Franco, herido, perdió el control,  y la invitó a usar el martillo neumático para consolarse. Pero la cosa se hubiera puesto peor si no fuera por la intervención de Luca, que defendió el tamaño del topo y censuró a su mujer. Sin embargo, ella no pensaba callarse y astutamente preguntó:

— ¿Cuánto nos van a dar por todo eso que sacaron de nuestra propiedad?

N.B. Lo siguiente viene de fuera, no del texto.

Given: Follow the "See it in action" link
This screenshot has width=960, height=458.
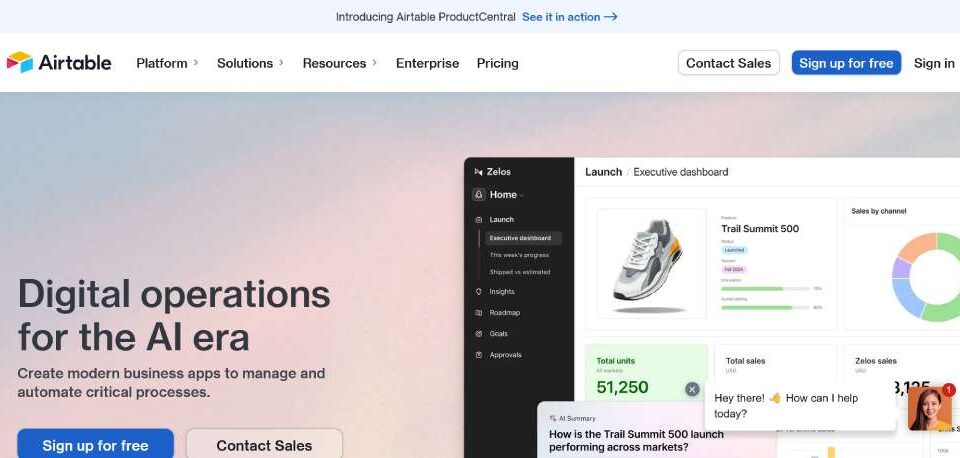Looking at the screenshot, I should click(569, 17).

            Franco, ya más o menos limpio por bondad de los tachos y de los jabones que le había suministrado el dueño, respondió:

—Parece que usted no entiende. La propiedad es suya, así como el subsuelo, pero no  todo lo que encontremos. Esas cosas forman parte del patrimonio cultural de la humanidad y de la historia de la nación... No entiendo como aún hay gente tan ignorante como usted, señora. —Y un poco más calmado, agregó, conciliatorio. —Mire, se les va a pagar moneda sobre moneda según el valor que tienen estas cosas. Pero determinar eso lleva su tiempo y no siempre es fácil. Además, hay que cubrir los salarios de estos albaneses, por no hablar del estado, que sin poner un centavo se suele quedar con casi todo, y por supuesto con lo más importante y valioso… Y permítame decirle algo más: yo no metí la cabeza en la mierda solo por amor al arte. Lamentablemente estos albaneses no entienden un carajo de arqueología y tengo que hacer todo por mí mismo… Con suerte recibirán lo suficiente como para volver a sellar el piso. Y para que vea que soy su amigo, y no le guardo rencor, le voy a transmitir una confidencia: esto que hoy encontramos no vale nada.

            Luca estaba chocho de contento y hubiera pagado de su bolsillo para continuar escuchando al topo. Repitió frases como “patrimonio cultural de la humanidad” e “historia de la nación” y cerró con un pensamiento en voz alta: “el que sabe, sabe” Sólo una cosa le molestó, enterarse, tarde, que los otros eran albaneses, pero no se quejó.

            Prestos a partir, los albaneses sólo esperaban recibir la paga del día para ahogarse en alcohol. Uno de ellos—eran cinco—notó que la materia fecal del pozo se movía y le hizo llegar la inquietud a su jefe, tomándolo del brazo, pues no conocía palabra en italiano. Franco, para quien los albaneses eran menos que personas, se encaró con Luca:

— ¿Seguro que no estuvieron tomando mientras yo estaba allá abajo? Siempre lo hacen.

            Y sin darles mayor importancia a sus obreros, se despidió mejor de lo que había llegado, incluso les dijo “buen provecho”, y canceló la visita recordándoles que nadie les iba a quitar lo que era de ellos, y mucho menos el gobierno italiano, que solo está interesado en rescatar el “rico pasado de nuestra nación, del cual ustedes también son parte.”

(………………….)

Con la plata ganada,  Franco se compró una Ferrari—siglo XXI—y  viste Louis Vuitton,  hasta para ir al baño.  El  tenedor, del siglo uno— antes de Cristo—, descansa en el museo de la República de Roma.

            Cuando todos se fueron, Adriano, que era el futuro más tangible de Italia, señaló la cloaca máxima. Unas burbujas emanaron, con suspenso,  como cuando se apagan las luces del cine. Primero fue una mano, luego otra. Nadie lo ayudó.

—Soy Julio Cesar—dijo. Y agregó dos cosas más. — ¿Qué hacen en mi propiedad?—y casi inmediatamente: –   Tengo ganas de ir al baño.